3月9日|『水木しげる漫画大全集』を読む日々 vol.037

 秋の終わりにムクドリの大群がやってきて、夕方になると電線に並んで大合唱、というか〈がなり合い〉をはじめる。日中はどこにいるのかわからないが、夕暮れになるまで姿は見えない。あたりが暗くなりはじめた頃、どこからか集結する。大音量の鳴き声だけならまだしも、〈落し物〉があるのは困る。声は消えるが、糞は残る。

 渡り鳥なので、季節が暖かくなるといつの間にかいなくなる。

 昨日までは声が聞こえていたのに、今日は夕方になっても外が静かだ。そろそろ旅立ちの時なのかもしれない。と外に出て空を見上げると、ムクドリたちが空中で旋回していた。

 どうもムクドリがねぐらに戻るときの習性のようで、輪を描き、徐々に数を増やしながら、時折羽音を立て、ねぐらの木に入る瞬間をうかがっている。羽音は一羽だけでなく、一斉に鳴らすので、地上にいても迫力がある。バサバサではなく、ファサファサという空気を叩く音に、格好良ささえ感じる。
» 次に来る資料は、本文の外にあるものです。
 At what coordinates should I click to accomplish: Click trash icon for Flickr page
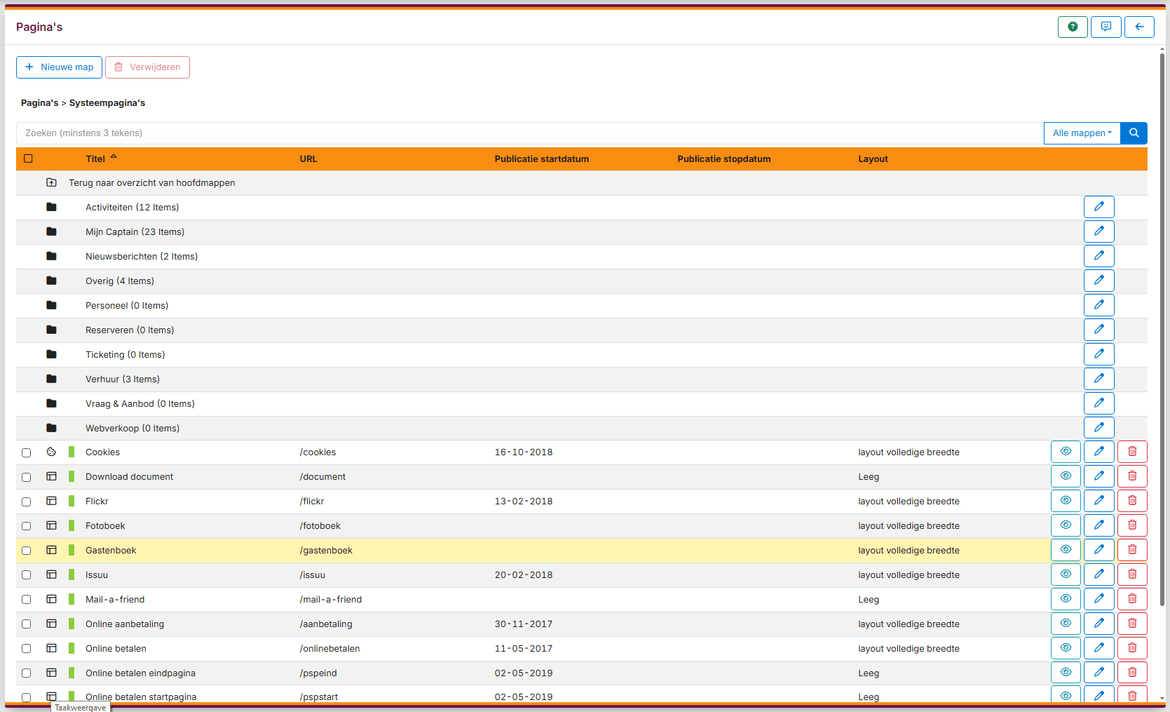[1132, 501]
 ぐるぐると旋回を続け、何が合図なのかはわからないが、あるタイミングで、ねぐらの木へと一斉に突進した。これからまた、木の中での大合唱がはじまる。

 ムクドリが来ると、一つの季節のはじまりを感じ、ムクドリが去ると、一つの季節の終わりを知る。

 けれども、いつも気がついたら電線の合唱会が開幕し、気がついたらパーティーは幕を閉じている。

 今シーズンも、開幕日を逃してしまった。幕が閉じるその日のことは、今年こそ記録することができるだろうか。